Build a PydanticAI classifier that assigns categories and tags with schema validation.

Quick Reference

Attribute	Value
Difficulty	Level 2: Intermediate
Time Estimate	6-10 hours
Language	Python
Prerequisites	Project 1, Pydantic models
Key Topics	classification, tagging, constrained outputs

1. Learning Objectives

By completing this project, you will:

Define enums for categories and tags.
Enforce label constraints with validation.
Add confidence scores for classifications.
Evaluate accuracy on a labeled dataset.
Log ambiguous or low-confidence cases.

2. Theoretical Foundation

2.1 Constrained Classification

Constraining outputs to known labels improves reliability and makes downstream systems deterministic.

3. Project Specification

3.1 What You Will Build

A classifier that labels inputs with a primary category and optional tags, validated by schema.
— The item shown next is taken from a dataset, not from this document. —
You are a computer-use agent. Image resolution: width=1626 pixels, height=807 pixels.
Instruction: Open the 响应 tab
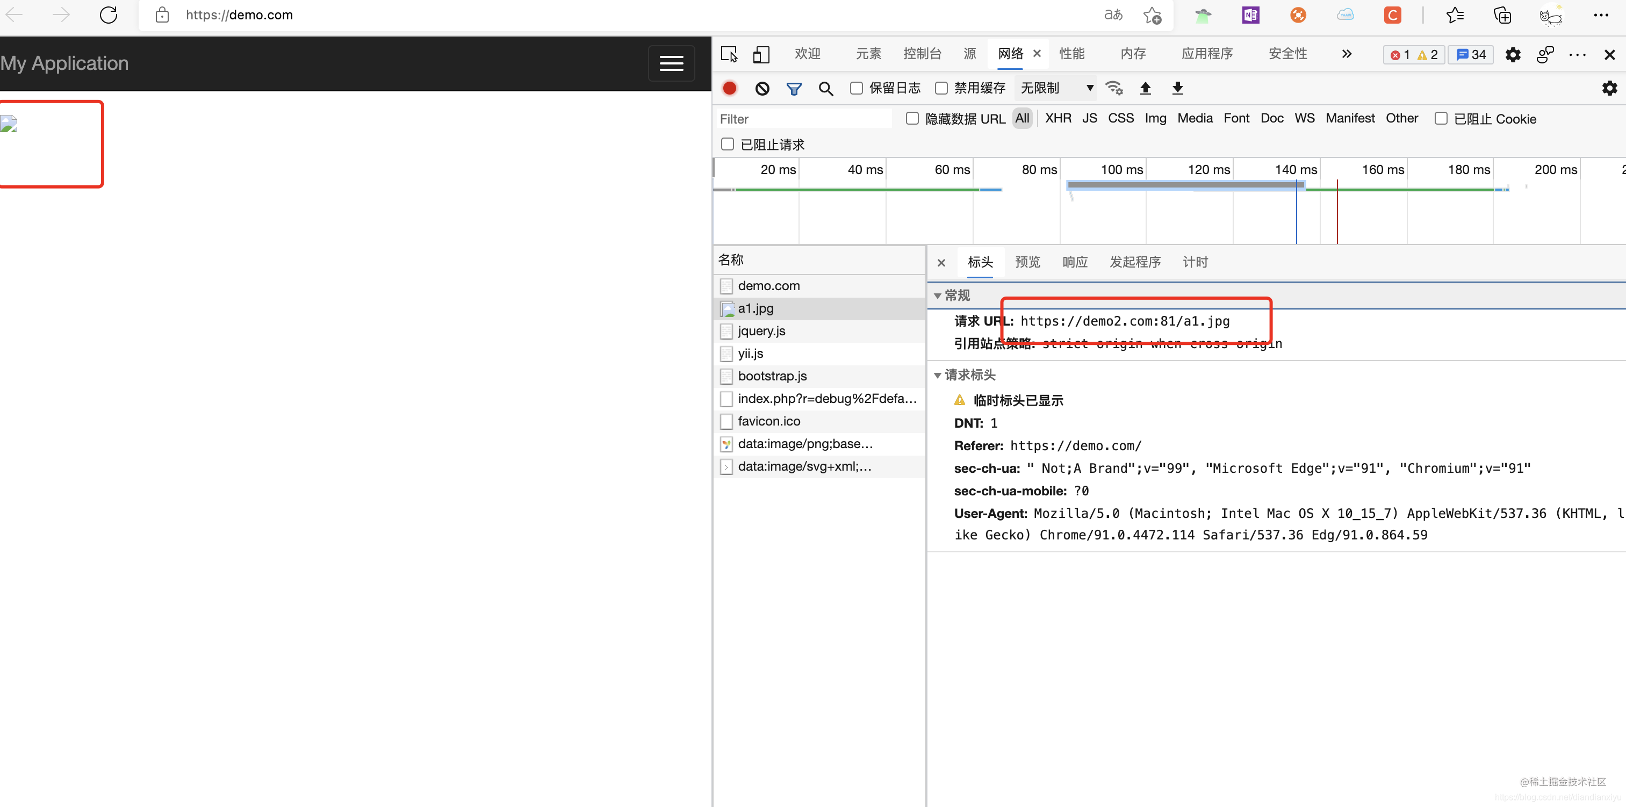pyautogui.click(x=1074, y=262)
3.2 Functional Requirements

Category enum with allowed values.
Tag list with optional fields.
Confidence score in output.
Evaluation against labeled samples.
Ambiguity handling when confidence is low.

3.3 Non-Functional Requirements

Deterministic mode for testing.
Clear error logs for invalid labels.
Configurable labels for new domains.

4. Solution Architecture

4.1 Components

Component	Responsibility
Label Schema	Define allowed labels
Classifier Agent	Generate category/tags
Validator	Enforce schema
Evaluator	Measure accuracy

5. Implementation Guide

5.1 Project Structure

LEARN_PYDANTIC_AI/P02-classifier-tagger/
├── src/
│   ├── labels.py
│   ├── agent.py
│   ├── validate.py
│   └── eval.py

5.2 Implementation Phases

Phase 1: Label schema (2-3h)

Define enums and tags.
Checkpoint: invalid labels rejected.

Phase 2: Classification (2-4h)

Run agent and validate output.
Checkpoint: classifier returns labels + confidence.
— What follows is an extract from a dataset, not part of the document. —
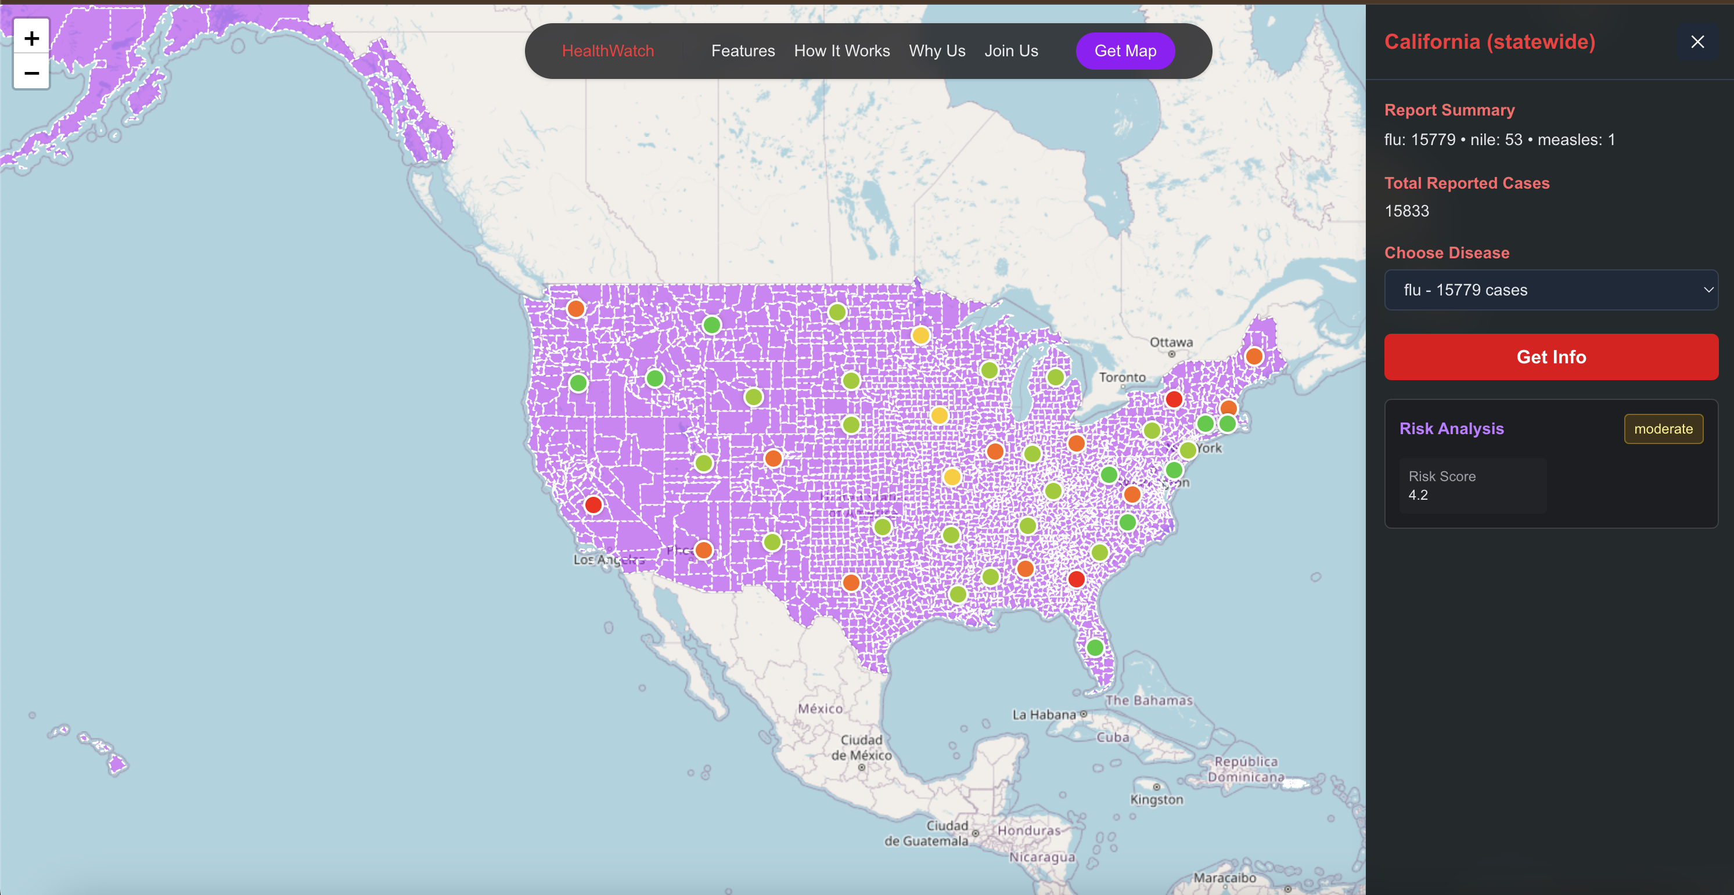Click the moderate risk badge
Screen dimensions: 1734x895
pos(1663,429)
Phase 3: Evaluation (2-3h)

Compare against labeled samples.
Checkpoint: accuracy report created.

6. Testing Strategy

6.1 Test Categories

Category	Purpose	Examples
Unit	schema	invalid labels fail
Integration	agent	labels within enum
Regression	eval	accuracy stable

6.2 Critical Test Cases

Output label outside enum is rejected.
Low confidence triggers ambiguity handling.
Tags remain within allowed list.

7. Common Pitfalls & Debugging

Pitfall	Symptom	Fix
Label drift	unknown labels	enforce enum constraints
Overconfident outputs	low quality	calibrate confidence
Sparse tags	missing insights	expand tag list

8. Extensions & Challenges

Beginner

Add multi-label classification.
Add CSV import for data.

Intermediate

Add active learning for low-confidence samples.
Add label explanations.

Advanced

Add hierarchical labels.
Add drift detection in production.

9. Real-World Connections

Support triage relies on accurate labels.
Content moderation needs constrained outputs.

10. Resources

PydanticAI docs
Classification evaluation guides

11. Self-Assessment Checklist

I can constrain outputs to enums.
I can validate and score classifications.
I can evaluate accuracy reliably.

12. Submission / Completion Criteria

Minimum Completion:

Schema-validated classifier
Confidence scoring

Full Completion:

Evaluation report
Ambiguity handling

Excellence:

Active learning workflow
Drift detection

This guide was generated from project_based_ideas/AI_AGENTS_LLM_RAG/LEARN_PYDANTIC_AI.md.